When a caller to Allah is mocked. When a scholar is rejected. When a person of faith is treated with contempt by those closest to them. When someone bears the consequences of another person’s ignorance and pays the price with their own body or honour or peace — this is the du’a. Not: O Allah punish them. Not: O Allah show them what they have done. But: O Allah forgive them — because they do not know.
The Prophet ﷺ himself said this at Uhud when his face was bloodied. The same words. His embodiment of the earlier prophet was not performance — it was the expression of his own soul, which had reached the same station by the same path: love for the people he was sent to, understanding of their ignorance, and the complete absence of personal grievance in the face of personal injury.
Three Questions to Close With
- Is there someone in my life who has wounded me — struck me in some way, drawn blood in the metaphorical sense — from whom I have withheld forgiveness? And what would it mean to apply this du’a to them: they do not know — and to ask Allah to forgive them rather than to punish them?

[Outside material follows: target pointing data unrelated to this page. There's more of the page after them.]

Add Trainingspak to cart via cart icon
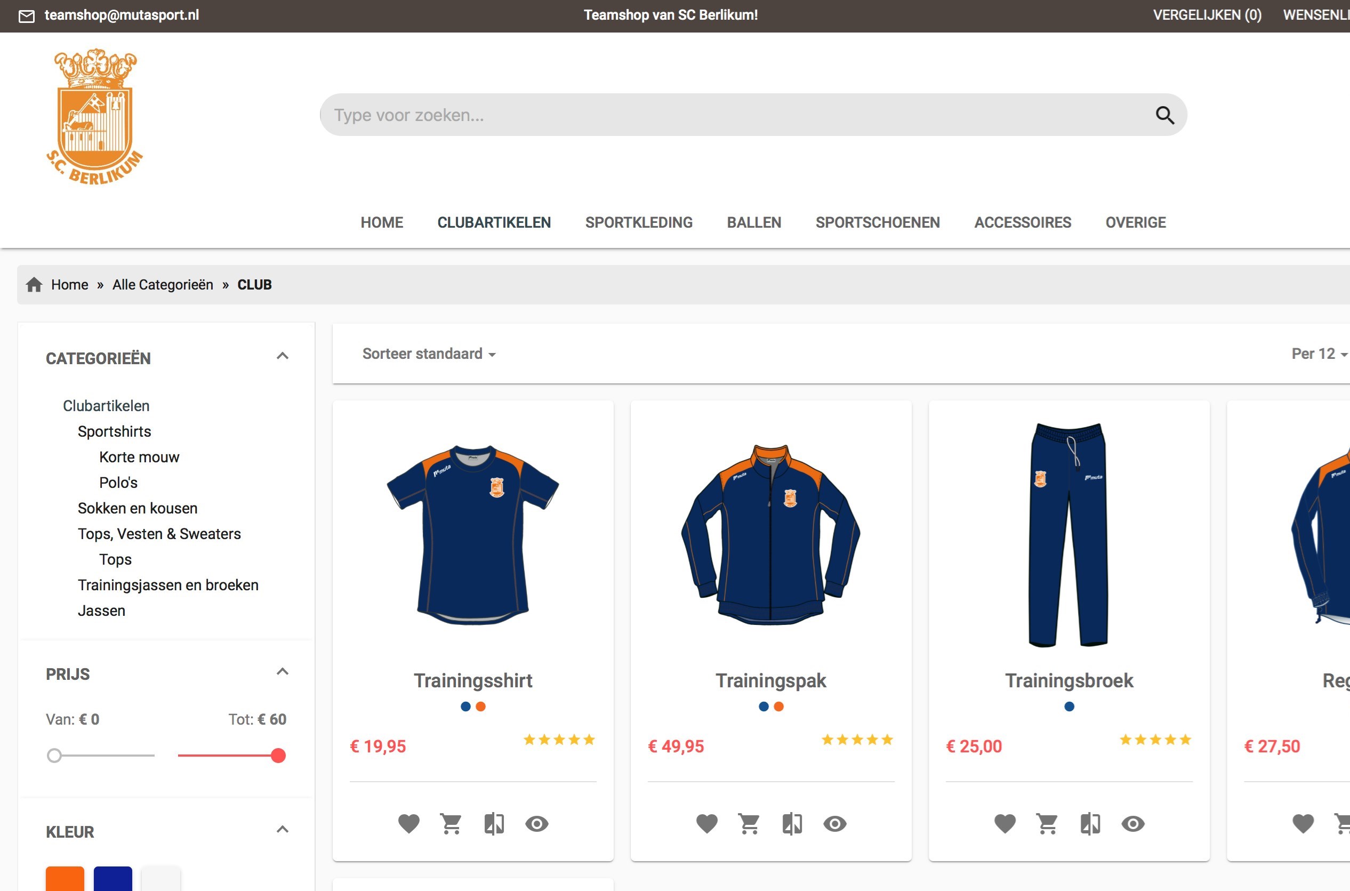1350x891 pixels. (749, 823)
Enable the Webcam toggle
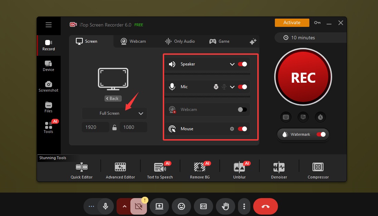Image resolution: width=378 pixels, height=216 pixels. (x=242, y=110)
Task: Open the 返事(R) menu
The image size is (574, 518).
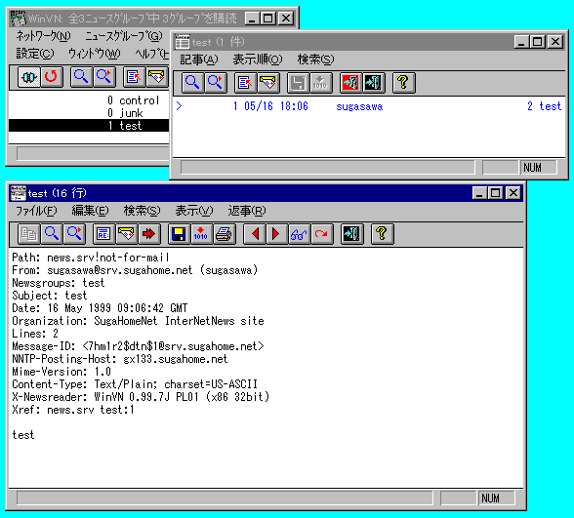Action: (247, 211)
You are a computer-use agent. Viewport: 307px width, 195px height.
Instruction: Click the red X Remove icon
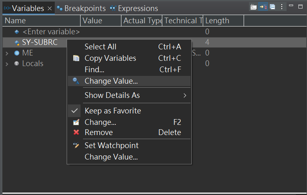pyautogui.click(x=76, y=133)
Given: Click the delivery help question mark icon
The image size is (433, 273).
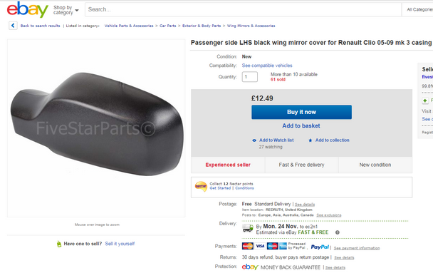Looking at the screenshot, I should pos(337,232).
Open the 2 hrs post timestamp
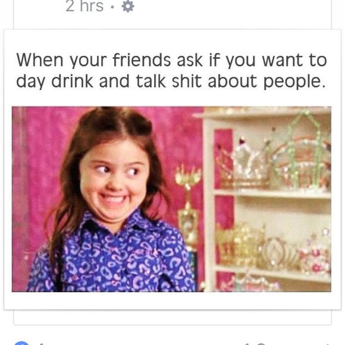 [x=84, y=6]
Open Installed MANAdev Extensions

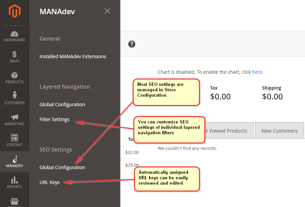[x=73, y=56]
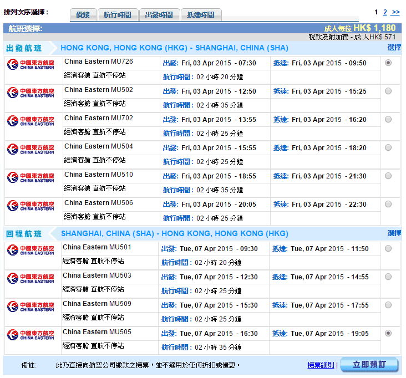Select return flight MU501 at 09:30

tap(388, 248)
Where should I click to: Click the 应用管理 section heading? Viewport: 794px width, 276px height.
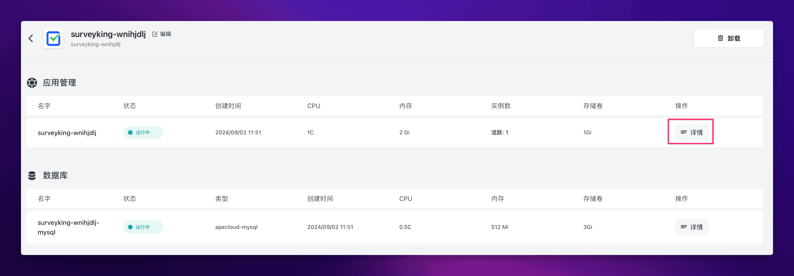click(x=59, y=83)
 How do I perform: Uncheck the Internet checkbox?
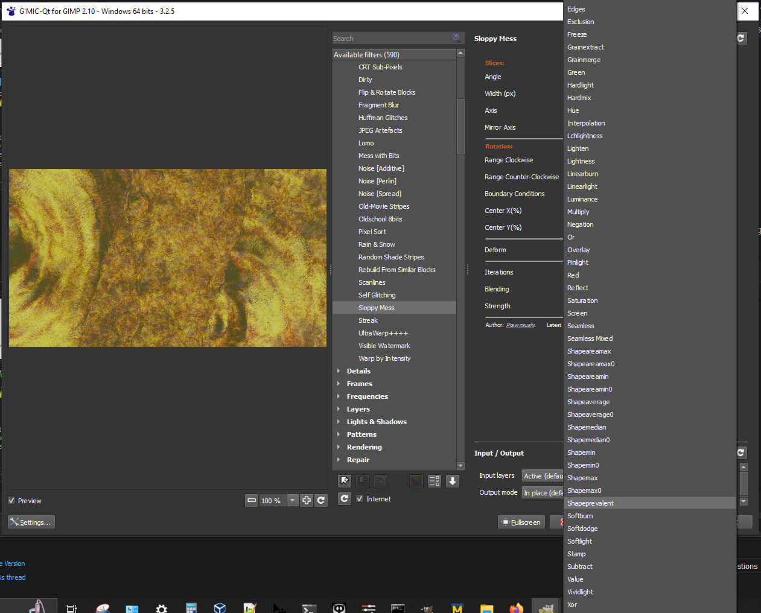[x=360, y=499]
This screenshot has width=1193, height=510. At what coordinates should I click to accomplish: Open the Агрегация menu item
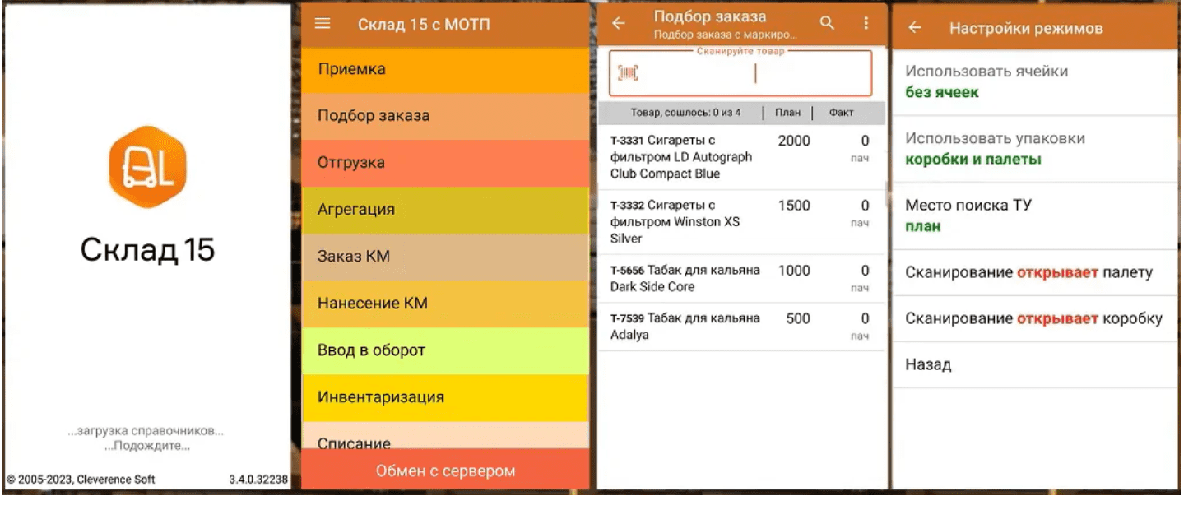pyautogui.click(x=444, y=210)
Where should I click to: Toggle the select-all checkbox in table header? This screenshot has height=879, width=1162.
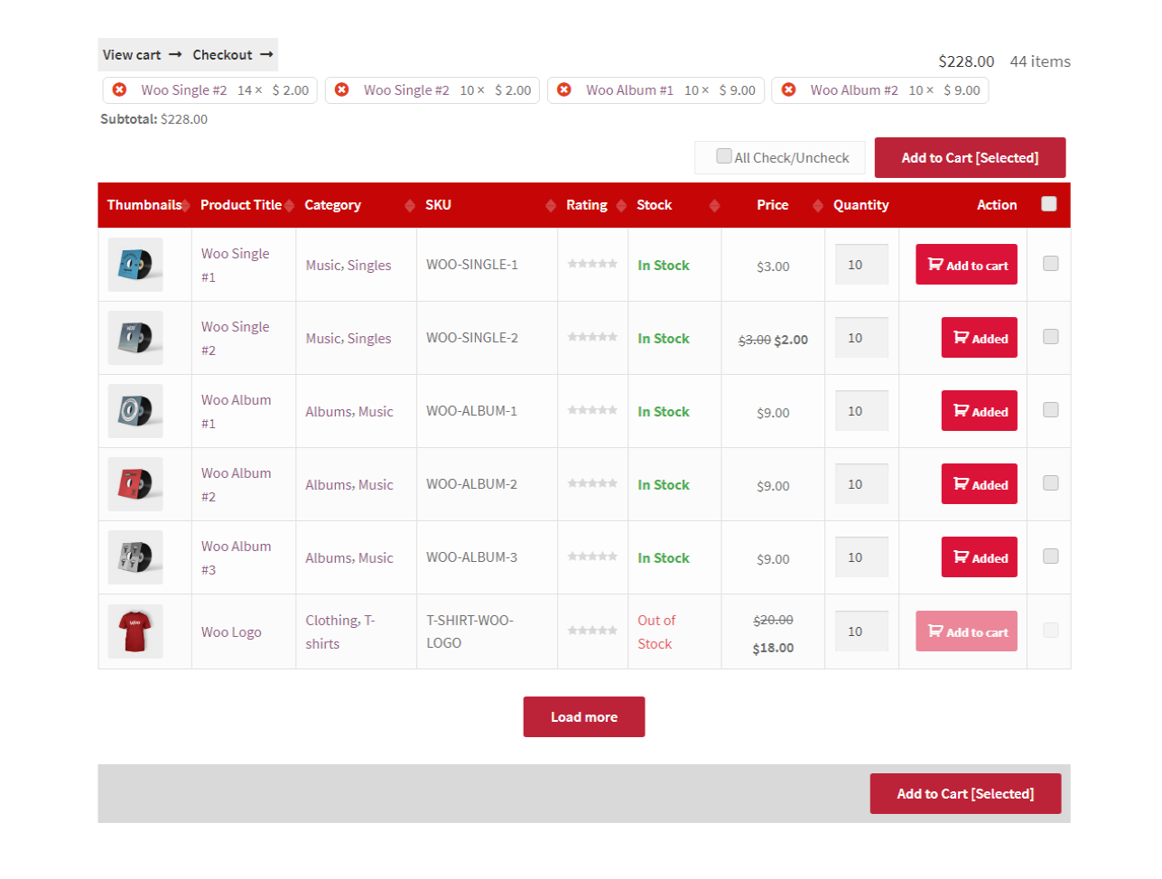point(1048,204)

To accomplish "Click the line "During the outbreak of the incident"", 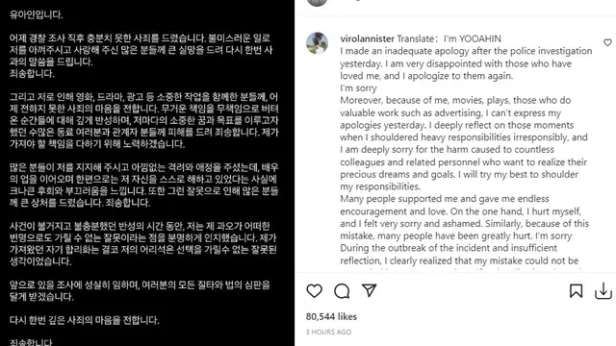I will click(x=449, y=248).
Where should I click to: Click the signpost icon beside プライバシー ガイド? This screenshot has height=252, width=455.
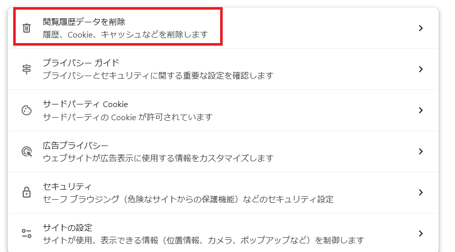pyautogui.click(x=27, y=69)
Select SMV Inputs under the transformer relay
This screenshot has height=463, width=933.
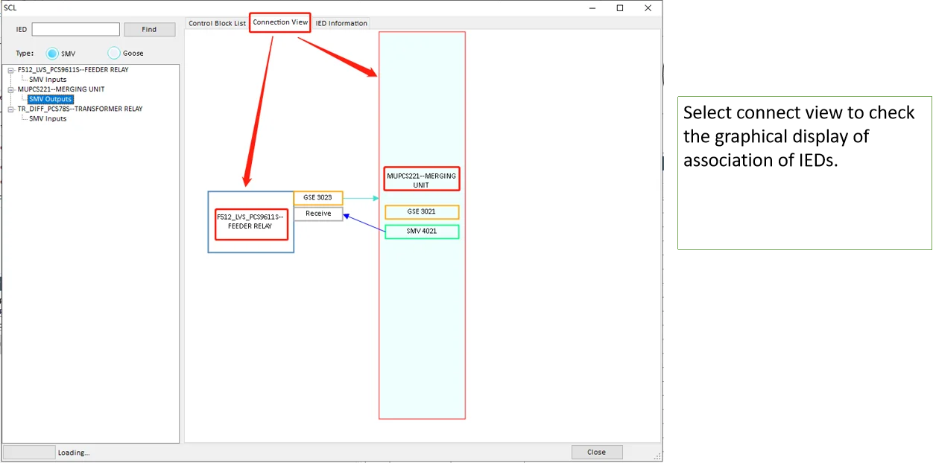pyautogui.click(x=48, y=118)
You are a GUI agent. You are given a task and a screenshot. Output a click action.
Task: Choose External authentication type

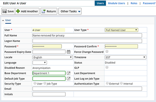(107, 83)
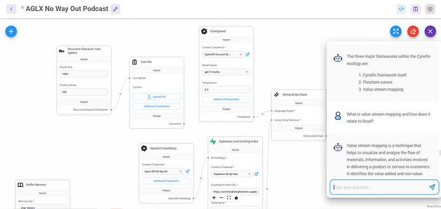441x209 pixels.
Task: Toggle canvas lock interactivity icon
Action: pyautogui.click(x=236, y=198)
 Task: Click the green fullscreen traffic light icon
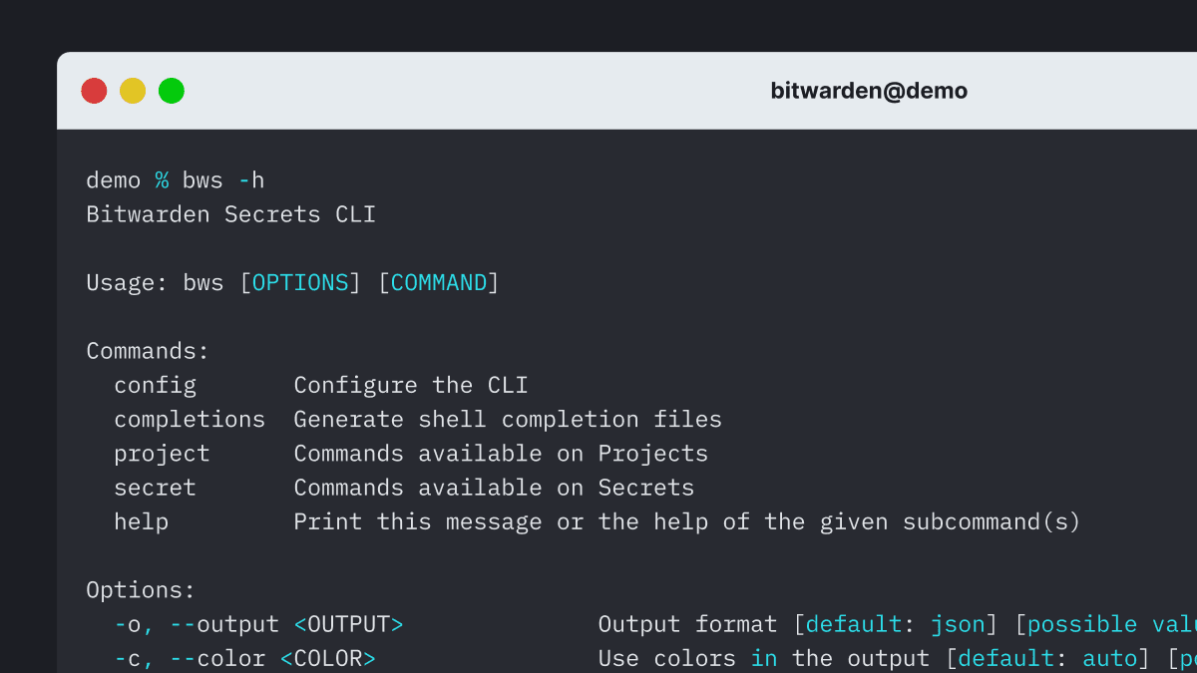pos(172,90)
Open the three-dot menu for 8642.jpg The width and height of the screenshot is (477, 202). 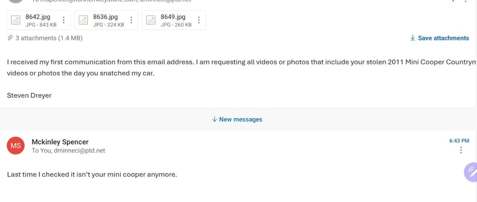(x=63, y=20)
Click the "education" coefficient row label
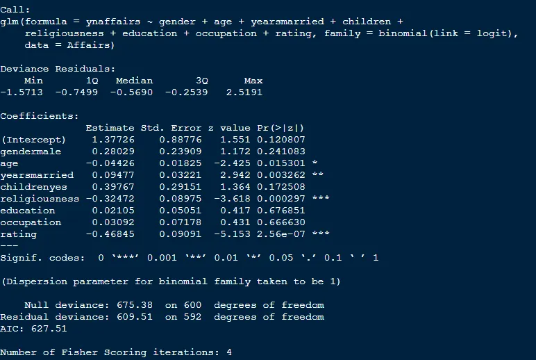 point(28,211)
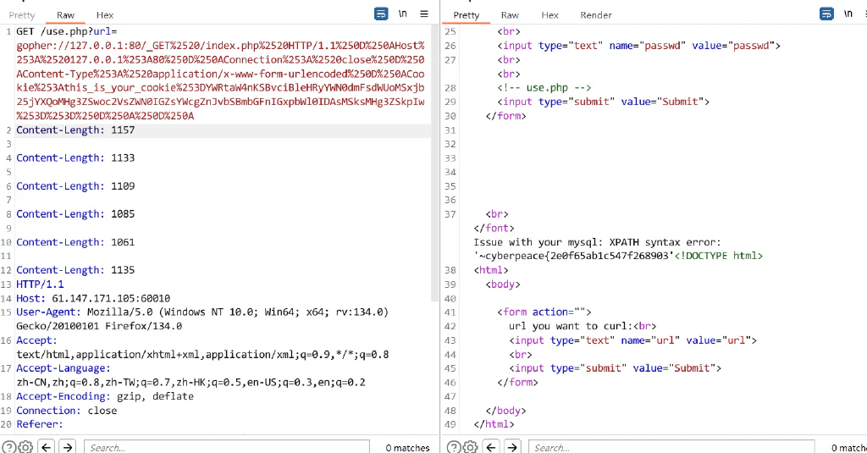Screen dimensions: 867x453
Task: Switch request view to Pretty tab
Action: click(x=21, y=15)
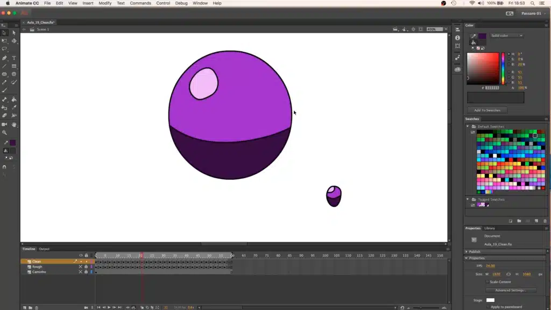Viewport: 551px width, 310px height.
Task: Create a new layer in timeline
Action: click(x=24, y=307)
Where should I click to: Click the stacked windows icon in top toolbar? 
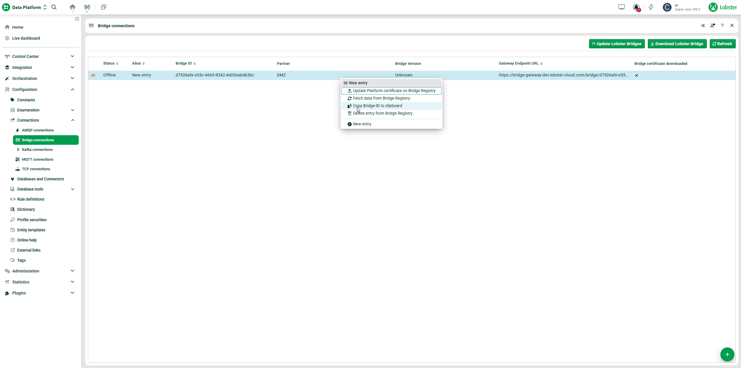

- The prophet spoke this du’a while wiping the blood — not after he had cleaned himself and composed himself and thought it through. The forgiveness was immediate, simultaneous with the wound. How far is my own immediate response to being wronged from this? And is there a practice I can build that moves my first response closer to this station?
- Ibn Mas’ud said: it is as if I am looking at him right now. The image was so alive in him decades later that he described it in the present tense. What image of the Prophet ﷺ do I carry inside me — and is it alive enough that I could say the same?